En un artículo publicado en Cultura/s, de La Vanguardia, Miguel Morey recuperaba algunas viejas canciones pop que en su día marcaron a muchos españoles y lo hacía al hilo de un libro reciente de Peter Szendy, que él mismo ha traducido con Carmen Pardo: Grandes éxitos. La filosofía en el jukebox (Ellago, 2009). Se refería ahí a uno de los interrogantes que plantea Szendy: "¿Cómo una simple pequeña melodía que parece venida de todas partes o de ningún sitio puede acompañar nuestra vida, constituir su banda sonora incomparable, parecer que sintoniza con lo que forma la unicidad o lo propio de cada uno de nosotros, hacerse portadora o la depositaria de nuestras pasiones que no admiten comparación, y sin embargo inscribirse en la circulación de un intercambio general de clichés?". Recojo la cita porque el pasado martes, en Madrid, la Biblioteca Nacional celebró el que hubiera sido el 104 cumpleaños de Francisco Ayala con una particular banda sonora de su vida.
Para ese fenómeno, el de esas canciones que de pronto irrumpen y parecen contener algún momento de nuestras vidas, y a las que tratamos como si llevaran inscritas las claves que explican nuestra intimidad, los entendidos han acuñado un término: gusanos del oído (porque aparecen y no hay más remedio que repetir mentalmente la melodía una y otra vez). Así que lo que hicieron el otro día fue soltar en una sala de la Biblioteca algunos de esos gusanos que poseían con frecuencia a Ayala (la foto es de Gorka Lejarcegi, de 1997) a lo largo de su vida. Miguel Ríos y Luis García Montero, que preparan un disco que editará la SGAE con las canciones que acompañaron a Ayala, dijeron unas palabras al principio, pero el protagonismo lo tuvo la música.
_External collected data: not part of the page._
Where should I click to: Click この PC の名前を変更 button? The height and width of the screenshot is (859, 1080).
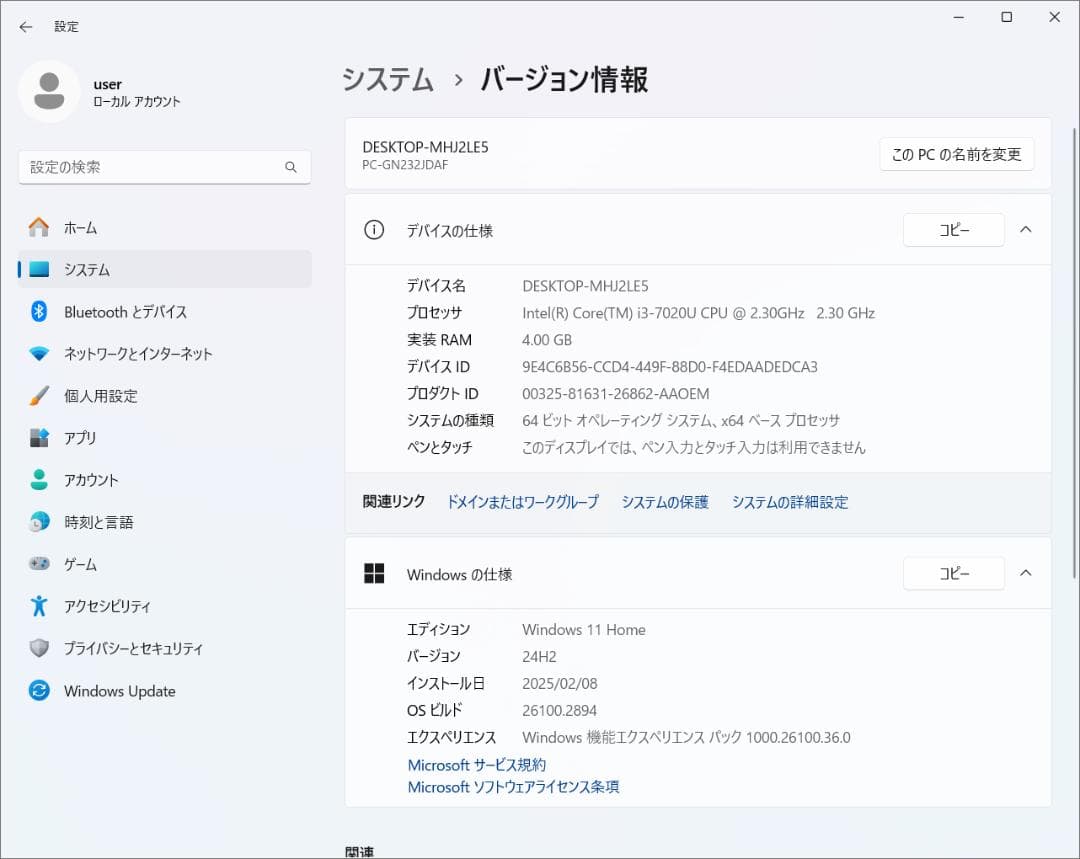[x=956, y=154]
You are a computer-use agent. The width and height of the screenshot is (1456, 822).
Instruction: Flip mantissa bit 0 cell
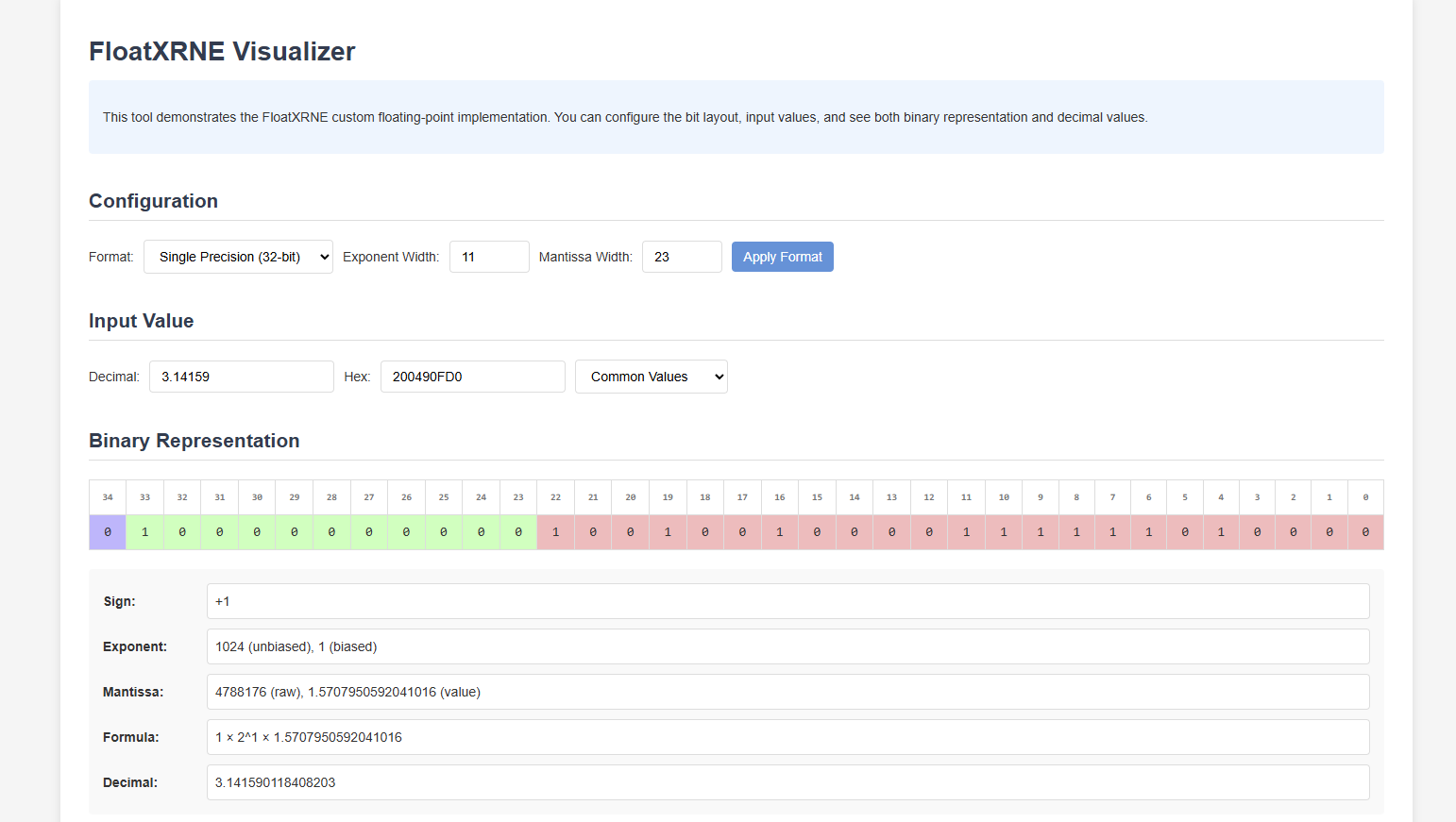click(x=1365, y=532)
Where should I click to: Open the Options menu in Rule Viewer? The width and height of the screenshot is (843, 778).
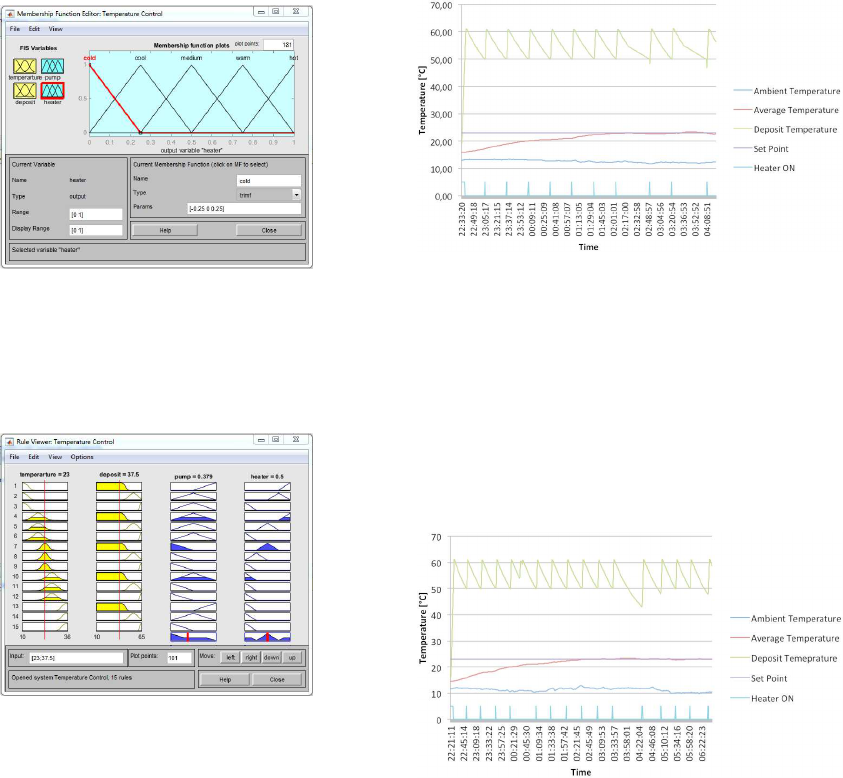pos(82,456)
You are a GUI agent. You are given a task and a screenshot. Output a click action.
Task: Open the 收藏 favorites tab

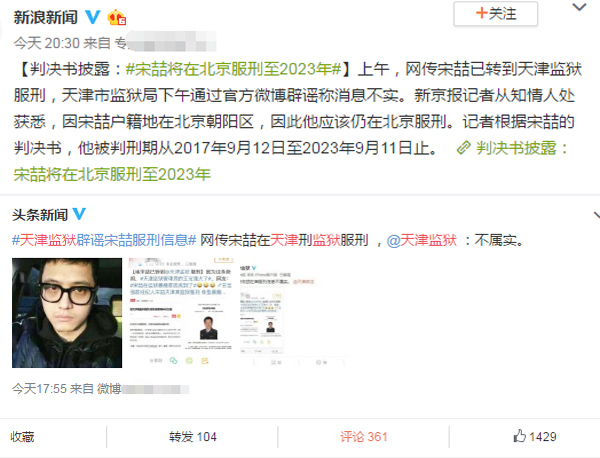click(22, 437)
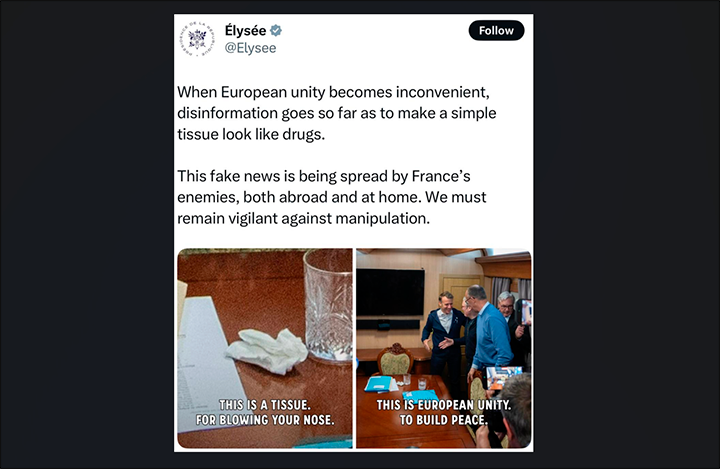Open the handshake photo on the right
This screenshot has width=720, height=469.
(444, 348)
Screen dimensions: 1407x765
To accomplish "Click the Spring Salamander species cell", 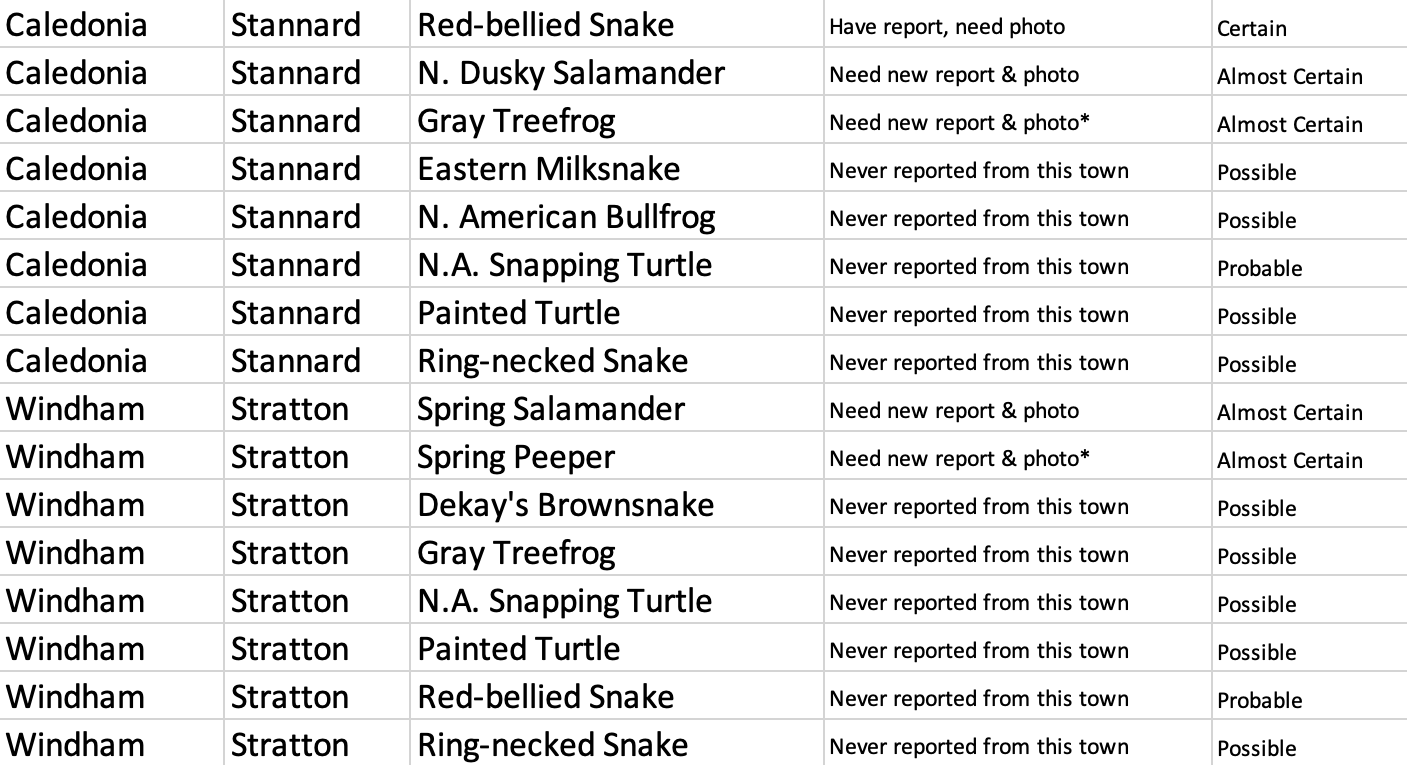I will click(550, 409).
O los gusanos, si prefieren ese término.
Y, claro, también las palabras. Una pantalla recogía imágenes de la vida del escritor granadino mientras sonaba la música e, inmediatamente después, Juan Diego leía fragmentos de distintos libros de Ayala relacionados con las canciones. Miguel Morey hablaba de la "banalidad de nuestros himnos íntimos", pero ahí, escuchando esas melodías —muchas de ellas tan familiares— algo tenían que volvía a darles ese punto de trascendencia que atribuimos a lo que de verdad nos afecta.
Esta manera tan particular de celebrar el nuevo cumpleaños del escritor que se fue hace unos meses fue de su viuda, Carolyn Richmond. Es, sin duda, una excelente manera de volver a tener cerca a Francisco Ayala. Los textos, seleccionados de Recuerdos y olvidos y de La niña de oro y otros relatos, se acercaban mucho a cada canción. La adaptación que de De los cuatro muleros hizo Lorca para La Argentinita sirvió para viajar a su infancia. Para su llegada a Madrid, su paso por Berlín y la Guerra Civil sirvieron ¡Ay babilonio que mareas, Lili Marlene y La bien pagá. La primera época del exilio se cubrió con un tango de Gardel y con Granada, tocada por Andrés Segovia, y la segunda parte (la de Puerto Rico y Estados Unidos) con un aria de Madama Butterfly. El final fue la vuelta a casa, su regreso a España: El cant dels ocells, de Pau Casals. "Una especie de excitación sentimental", escribió Ayala que les produjo escuchar en Nuevo México a Miguel de Molina cuando Ángel Gonzalez lo puso en el tocadiscos para un grupo de españoles. Podría haber hablado de gusanos del oído pero, por entonces, el término aún no se había inventado.